═════ Vorliegende Einträge ═════

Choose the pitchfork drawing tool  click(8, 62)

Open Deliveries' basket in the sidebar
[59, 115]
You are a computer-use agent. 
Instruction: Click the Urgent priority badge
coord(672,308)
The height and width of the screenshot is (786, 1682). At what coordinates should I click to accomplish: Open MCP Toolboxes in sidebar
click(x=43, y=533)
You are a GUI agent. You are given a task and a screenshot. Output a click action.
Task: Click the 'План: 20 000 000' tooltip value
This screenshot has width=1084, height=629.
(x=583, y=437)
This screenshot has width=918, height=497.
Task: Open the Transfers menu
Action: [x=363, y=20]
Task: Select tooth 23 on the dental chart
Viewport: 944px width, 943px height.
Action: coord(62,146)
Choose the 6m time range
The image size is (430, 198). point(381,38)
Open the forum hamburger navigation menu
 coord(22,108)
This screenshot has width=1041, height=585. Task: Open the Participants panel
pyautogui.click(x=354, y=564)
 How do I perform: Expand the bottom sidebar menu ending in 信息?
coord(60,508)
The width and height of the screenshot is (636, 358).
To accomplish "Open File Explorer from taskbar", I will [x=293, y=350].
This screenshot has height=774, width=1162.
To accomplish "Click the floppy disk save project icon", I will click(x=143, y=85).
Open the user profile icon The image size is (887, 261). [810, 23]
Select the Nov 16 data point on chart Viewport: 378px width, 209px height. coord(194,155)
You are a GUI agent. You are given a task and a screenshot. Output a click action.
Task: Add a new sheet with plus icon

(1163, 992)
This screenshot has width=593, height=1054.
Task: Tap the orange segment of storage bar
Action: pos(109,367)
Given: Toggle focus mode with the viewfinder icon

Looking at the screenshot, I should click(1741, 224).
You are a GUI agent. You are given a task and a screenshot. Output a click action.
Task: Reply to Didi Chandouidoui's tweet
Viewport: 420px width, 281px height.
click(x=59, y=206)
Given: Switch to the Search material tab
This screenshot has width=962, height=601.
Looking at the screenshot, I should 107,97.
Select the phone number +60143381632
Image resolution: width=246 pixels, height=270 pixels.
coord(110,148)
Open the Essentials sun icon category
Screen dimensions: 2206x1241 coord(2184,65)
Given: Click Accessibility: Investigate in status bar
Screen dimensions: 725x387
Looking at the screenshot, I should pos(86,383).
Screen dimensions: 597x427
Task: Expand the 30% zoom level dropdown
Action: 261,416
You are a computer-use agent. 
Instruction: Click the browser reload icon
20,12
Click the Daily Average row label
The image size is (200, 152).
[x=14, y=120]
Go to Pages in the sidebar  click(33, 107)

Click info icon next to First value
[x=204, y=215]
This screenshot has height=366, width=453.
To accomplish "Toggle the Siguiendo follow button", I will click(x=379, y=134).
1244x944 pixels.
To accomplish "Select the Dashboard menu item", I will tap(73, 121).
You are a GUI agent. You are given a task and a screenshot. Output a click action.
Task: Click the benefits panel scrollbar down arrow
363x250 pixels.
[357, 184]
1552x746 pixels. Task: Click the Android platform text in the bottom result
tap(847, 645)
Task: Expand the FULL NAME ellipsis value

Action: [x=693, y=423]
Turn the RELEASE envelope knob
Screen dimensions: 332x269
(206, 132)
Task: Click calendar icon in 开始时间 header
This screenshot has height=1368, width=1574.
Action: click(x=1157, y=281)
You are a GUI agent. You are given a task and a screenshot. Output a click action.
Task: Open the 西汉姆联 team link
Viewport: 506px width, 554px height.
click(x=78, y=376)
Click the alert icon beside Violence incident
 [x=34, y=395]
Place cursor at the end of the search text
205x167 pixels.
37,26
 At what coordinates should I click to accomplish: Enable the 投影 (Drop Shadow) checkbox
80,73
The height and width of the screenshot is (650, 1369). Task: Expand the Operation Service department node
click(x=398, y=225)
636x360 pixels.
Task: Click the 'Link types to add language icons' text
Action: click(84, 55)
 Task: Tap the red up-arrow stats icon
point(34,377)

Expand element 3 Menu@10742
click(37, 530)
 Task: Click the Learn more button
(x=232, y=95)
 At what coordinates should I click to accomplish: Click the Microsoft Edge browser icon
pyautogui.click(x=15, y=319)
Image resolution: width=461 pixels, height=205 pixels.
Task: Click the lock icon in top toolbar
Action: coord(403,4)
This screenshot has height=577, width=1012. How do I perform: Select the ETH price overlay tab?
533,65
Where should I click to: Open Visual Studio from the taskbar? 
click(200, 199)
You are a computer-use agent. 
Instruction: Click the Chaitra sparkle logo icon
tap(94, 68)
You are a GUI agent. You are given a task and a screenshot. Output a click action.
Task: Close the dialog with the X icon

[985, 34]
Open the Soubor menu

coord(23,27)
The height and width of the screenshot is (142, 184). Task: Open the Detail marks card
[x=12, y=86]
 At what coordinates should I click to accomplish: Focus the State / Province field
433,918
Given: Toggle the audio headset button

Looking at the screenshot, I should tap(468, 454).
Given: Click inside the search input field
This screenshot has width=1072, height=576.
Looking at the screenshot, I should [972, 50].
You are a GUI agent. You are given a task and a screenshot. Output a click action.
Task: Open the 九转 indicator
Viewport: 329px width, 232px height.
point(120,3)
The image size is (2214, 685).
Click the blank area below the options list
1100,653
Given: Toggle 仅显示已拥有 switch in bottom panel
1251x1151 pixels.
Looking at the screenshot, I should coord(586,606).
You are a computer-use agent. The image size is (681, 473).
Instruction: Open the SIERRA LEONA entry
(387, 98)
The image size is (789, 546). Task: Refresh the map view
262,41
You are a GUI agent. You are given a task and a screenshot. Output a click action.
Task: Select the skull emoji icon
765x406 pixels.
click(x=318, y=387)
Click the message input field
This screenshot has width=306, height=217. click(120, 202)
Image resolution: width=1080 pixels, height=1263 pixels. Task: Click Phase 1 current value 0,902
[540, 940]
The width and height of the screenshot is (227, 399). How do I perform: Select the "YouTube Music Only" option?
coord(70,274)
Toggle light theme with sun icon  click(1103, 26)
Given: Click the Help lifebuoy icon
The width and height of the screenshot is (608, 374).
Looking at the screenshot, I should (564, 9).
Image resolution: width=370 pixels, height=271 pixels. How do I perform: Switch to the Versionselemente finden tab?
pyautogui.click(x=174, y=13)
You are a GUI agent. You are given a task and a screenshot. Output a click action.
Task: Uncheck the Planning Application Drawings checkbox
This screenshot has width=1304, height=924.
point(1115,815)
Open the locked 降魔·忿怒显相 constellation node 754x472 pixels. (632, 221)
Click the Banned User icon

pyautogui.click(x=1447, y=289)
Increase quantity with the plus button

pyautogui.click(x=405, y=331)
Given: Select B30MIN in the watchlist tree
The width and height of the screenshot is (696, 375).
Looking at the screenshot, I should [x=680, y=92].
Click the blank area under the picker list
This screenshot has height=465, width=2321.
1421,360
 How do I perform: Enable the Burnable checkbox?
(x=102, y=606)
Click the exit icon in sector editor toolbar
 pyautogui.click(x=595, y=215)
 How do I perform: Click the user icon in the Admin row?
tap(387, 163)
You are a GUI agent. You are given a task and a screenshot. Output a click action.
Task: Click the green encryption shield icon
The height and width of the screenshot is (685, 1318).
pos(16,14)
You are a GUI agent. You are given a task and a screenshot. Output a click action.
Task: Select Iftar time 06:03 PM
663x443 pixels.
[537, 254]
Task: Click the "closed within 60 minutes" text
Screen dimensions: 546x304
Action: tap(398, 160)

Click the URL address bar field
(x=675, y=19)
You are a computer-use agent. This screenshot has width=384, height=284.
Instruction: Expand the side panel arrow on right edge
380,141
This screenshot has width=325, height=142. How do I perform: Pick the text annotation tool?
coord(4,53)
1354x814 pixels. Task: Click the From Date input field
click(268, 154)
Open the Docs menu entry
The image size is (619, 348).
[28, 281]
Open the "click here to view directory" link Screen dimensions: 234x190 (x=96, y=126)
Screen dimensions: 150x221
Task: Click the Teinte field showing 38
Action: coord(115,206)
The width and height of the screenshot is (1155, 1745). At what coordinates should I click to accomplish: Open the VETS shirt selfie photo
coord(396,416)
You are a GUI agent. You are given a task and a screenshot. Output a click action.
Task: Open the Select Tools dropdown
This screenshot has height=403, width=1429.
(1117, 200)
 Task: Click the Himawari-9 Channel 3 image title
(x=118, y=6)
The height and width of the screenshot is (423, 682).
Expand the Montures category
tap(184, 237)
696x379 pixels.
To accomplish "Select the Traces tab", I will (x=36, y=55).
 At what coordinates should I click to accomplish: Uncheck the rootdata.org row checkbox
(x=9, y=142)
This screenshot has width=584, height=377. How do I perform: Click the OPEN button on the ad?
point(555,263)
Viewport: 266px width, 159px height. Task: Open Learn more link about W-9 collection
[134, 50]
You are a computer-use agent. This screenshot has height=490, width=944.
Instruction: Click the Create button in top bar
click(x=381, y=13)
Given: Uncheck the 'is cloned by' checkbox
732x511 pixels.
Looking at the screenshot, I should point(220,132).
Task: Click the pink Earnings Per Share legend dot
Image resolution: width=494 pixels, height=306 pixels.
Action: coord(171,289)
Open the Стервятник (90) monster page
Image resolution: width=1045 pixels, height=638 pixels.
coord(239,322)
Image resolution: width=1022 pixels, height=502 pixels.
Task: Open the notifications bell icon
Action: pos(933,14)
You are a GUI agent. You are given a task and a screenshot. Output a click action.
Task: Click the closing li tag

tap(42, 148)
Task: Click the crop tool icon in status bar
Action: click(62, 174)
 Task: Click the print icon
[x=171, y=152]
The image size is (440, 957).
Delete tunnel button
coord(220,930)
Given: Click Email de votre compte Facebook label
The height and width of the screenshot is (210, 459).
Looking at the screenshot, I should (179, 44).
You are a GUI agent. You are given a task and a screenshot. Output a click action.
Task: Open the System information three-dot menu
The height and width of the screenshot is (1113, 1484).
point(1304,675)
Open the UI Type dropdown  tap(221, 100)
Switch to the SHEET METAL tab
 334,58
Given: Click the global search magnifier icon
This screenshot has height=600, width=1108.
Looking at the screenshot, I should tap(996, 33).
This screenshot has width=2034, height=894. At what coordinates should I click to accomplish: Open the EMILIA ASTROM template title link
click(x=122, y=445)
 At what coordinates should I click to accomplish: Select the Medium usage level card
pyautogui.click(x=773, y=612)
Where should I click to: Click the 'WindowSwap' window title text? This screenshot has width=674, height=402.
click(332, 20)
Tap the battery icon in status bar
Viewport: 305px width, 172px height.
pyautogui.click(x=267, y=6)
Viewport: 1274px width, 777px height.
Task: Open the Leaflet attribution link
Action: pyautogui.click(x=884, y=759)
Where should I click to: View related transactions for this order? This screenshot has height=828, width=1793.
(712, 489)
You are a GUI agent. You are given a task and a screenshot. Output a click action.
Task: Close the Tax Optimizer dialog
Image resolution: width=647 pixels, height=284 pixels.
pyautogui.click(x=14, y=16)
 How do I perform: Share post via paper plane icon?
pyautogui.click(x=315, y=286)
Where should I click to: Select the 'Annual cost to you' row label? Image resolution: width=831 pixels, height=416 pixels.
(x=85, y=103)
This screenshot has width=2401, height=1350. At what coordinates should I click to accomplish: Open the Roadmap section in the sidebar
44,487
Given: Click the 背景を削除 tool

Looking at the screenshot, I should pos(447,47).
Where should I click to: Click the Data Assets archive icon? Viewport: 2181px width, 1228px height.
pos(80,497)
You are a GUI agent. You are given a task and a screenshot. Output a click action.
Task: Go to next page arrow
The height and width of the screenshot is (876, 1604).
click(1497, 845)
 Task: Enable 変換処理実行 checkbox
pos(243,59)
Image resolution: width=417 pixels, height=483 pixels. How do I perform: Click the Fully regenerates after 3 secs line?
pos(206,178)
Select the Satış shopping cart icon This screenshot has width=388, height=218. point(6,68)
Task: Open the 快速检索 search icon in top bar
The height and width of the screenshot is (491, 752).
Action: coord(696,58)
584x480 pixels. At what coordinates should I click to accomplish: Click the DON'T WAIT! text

═════

*Zu erledigende Aufgabe:*
Schreibe die Einträge vollständig und samt Aufgabenstellungen neu ab, beginnend am Anfang der Einträge und endend mit der Zeile, die „coord(672,308)“ enthält, wobei beide Enden dazugehören. Erhöhe dabei jede Zahl in den Koordinaten der Antworten um 119.

*Lösung der Aufgabe:*
Choose the pitchfork drawing tool  click(127, 181)

Open Deliveries' basket in the sidebar
[178, 234]
You are a computer-use agent. 
Instruction: Click the Urgent priority badge
coord(791,427)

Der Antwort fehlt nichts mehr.